(Materials provided)

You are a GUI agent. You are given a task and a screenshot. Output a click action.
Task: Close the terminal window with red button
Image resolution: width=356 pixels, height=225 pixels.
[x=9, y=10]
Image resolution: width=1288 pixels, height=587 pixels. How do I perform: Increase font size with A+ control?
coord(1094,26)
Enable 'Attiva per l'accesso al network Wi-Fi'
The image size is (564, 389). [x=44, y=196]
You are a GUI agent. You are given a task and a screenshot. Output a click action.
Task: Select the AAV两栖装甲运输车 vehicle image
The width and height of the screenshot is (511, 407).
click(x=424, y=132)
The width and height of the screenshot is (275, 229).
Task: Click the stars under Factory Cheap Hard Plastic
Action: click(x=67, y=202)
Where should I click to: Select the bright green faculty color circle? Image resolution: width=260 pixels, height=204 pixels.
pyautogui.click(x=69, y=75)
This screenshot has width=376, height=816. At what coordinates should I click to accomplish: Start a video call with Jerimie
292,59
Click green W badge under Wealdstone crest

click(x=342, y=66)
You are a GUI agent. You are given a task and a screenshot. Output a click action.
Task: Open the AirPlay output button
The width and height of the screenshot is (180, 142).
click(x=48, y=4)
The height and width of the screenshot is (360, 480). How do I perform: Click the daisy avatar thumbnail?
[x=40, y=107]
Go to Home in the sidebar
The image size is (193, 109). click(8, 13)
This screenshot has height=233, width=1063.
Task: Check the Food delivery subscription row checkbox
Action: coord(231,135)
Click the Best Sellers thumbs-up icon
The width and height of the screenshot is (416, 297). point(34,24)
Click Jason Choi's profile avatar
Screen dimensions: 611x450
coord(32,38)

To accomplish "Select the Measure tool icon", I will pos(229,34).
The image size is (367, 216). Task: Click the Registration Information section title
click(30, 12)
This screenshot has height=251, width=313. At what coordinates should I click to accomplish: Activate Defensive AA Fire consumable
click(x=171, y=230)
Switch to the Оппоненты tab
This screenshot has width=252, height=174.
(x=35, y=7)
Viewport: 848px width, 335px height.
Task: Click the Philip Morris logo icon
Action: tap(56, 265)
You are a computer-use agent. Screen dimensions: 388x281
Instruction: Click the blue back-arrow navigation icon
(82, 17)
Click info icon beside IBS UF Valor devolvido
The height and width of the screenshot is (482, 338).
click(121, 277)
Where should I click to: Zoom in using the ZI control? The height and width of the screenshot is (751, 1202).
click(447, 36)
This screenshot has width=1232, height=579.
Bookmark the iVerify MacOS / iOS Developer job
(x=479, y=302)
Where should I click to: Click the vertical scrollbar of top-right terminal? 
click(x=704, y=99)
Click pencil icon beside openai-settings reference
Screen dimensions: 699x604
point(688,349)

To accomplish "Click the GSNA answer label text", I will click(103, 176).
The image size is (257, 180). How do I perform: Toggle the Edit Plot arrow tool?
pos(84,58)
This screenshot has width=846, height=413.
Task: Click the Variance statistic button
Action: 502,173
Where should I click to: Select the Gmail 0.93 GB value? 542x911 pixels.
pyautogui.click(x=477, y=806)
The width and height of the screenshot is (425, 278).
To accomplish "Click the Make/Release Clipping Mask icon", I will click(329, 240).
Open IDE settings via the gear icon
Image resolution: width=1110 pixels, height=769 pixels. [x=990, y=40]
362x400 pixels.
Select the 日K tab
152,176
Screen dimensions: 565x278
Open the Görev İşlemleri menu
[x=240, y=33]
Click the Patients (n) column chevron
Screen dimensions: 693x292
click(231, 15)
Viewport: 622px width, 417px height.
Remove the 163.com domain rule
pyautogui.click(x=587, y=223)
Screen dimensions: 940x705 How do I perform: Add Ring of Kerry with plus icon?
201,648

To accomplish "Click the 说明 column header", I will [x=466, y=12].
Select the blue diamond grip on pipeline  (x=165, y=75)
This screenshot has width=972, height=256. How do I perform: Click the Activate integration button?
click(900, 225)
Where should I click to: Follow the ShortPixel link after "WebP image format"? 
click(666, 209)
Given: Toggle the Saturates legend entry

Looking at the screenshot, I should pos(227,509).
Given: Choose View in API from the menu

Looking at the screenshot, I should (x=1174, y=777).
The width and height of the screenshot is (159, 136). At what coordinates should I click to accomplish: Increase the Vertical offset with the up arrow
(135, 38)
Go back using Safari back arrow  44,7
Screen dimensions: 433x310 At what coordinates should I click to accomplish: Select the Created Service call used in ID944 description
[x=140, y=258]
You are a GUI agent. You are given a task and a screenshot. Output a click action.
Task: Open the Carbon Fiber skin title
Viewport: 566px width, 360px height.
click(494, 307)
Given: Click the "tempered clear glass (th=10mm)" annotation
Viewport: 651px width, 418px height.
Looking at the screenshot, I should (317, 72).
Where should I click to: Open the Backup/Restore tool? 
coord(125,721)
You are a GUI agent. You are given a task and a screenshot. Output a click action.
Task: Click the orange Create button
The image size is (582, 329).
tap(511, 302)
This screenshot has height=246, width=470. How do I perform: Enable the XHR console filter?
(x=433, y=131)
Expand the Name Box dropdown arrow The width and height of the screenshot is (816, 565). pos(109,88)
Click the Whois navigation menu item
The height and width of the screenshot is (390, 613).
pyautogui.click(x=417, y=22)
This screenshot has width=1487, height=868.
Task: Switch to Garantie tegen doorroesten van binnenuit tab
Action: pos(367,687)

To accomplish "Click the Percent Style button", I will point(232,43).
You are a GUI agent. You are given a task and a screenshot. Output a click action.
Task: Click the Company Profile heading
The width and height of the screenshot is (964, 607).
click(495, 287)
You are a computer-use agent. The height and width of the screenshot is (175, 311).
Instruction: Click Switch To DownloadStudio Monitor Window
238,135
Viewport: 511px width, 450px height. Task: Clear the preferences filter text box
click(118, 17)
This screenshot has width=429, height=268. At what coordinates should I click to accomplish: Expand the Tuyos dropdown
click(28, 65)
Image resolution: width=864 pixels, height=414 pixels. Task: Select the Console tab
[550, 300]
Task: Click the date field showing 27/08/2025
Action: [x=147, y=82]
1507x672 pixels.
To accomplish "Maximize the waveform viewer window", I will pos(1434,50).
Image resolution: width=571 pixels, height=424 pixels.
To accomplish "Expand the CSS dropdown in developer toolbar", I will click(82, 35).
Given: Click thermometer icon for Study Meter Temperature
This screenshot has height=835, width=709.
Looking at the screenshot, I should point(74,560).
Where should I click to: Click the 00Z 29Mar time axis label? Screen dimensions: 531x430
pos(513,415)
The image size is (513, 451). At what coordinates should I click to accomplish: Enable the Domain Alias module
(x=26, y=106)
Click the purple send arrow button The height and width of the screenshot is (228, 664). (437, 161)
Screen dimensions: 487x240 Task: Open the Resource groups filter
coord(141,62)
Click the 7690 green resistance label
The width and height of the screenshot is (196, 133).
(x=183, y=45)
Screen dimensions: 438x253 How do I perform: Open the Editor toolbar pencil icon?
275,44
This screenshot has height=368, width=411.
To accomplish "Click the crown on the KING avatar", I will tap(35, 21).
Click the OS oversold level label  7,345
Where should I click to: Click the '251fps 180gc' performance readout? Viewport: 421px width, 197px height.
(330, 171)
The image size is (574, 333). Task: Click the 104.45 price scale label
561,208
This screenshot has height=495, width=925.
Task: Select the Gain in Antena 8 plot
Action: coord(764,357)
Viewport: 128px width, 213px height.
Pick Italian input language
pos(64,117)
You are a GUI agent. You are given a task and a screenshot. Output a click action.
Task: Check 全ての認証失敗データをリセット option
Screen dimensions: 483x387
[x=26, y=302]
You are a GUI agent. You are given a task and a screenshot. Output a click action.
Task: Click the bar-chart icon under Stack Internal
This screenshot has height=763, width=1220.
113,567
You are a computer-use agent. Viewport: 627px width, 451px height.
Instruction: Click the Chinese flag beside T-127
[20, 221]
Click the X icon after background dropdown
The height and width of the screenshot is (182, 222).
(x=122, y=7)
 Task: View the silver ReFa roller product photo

(End Materials provided)

> _Required work_:
In the records above, find each line that mentions the word "computer", and copy it.

> _Your solution_:
You are a computer-use agent. Screen dimensions: 388x281
You are a computer-use agent. The height and width of the screenshot is (175, 311).
You are a computer-use agent. Viewport: 627px width, 451px height.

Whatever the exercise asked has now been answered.